━━━ Task inputs
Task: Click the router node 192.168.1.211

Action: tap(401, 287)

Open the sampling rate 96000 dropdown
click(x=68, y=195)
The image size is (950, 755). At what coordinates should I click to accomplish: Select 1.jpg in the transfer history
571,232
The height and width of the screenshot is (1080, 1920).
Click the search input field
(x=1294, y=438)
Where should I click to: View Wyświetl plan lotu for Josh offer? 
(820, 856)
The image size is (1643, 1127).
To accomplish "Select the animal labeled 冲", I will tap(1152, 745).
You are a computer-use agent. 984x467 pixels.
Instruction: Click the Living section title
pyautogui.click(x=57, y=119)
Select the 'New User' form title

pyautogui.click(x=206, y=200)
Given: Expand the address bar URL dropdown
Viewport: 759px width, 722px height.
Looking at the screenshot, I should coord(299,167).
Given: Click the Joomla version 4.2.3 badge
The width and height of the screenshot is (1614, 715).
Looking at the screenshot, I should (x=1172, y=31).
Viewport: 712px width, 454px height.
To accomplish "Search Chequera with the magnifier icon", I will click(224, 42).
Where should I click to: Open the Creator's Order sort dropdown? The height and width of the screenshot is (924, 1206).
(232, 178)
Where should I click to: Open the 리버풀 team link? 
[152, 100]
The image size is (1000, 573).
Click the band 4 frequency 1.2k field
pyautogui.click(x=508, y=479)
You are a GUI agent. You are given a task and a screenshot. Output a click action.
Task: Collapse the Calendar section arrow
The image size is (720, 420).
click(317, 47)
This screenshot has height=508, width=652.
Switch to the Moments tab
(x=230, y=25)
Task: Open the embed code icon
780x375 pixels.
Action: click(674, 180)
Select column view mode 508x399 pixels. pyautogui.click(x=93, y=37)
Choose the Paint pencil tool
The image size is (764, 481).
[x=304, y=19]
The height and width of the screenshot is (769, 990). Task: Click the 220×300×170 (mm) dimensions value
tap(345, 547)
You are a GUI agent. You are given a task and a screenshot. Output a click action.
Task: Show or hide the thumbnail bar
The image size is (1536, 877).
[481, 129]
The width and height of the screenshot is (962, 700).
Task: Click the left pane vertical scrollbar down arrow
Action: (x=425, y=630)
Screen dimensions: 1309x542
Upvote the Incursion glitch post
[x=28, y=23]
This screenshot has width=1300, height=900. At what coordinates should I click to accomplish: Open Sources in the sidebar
━━━━━━
Throughout the data above, copy all lines where the word "will" is found.

To accomplish "Select the animal labeled 冲", I will tap(1152, 745).
To accomplish "Search Chequera with the magnifier icon", I will click(224, 42).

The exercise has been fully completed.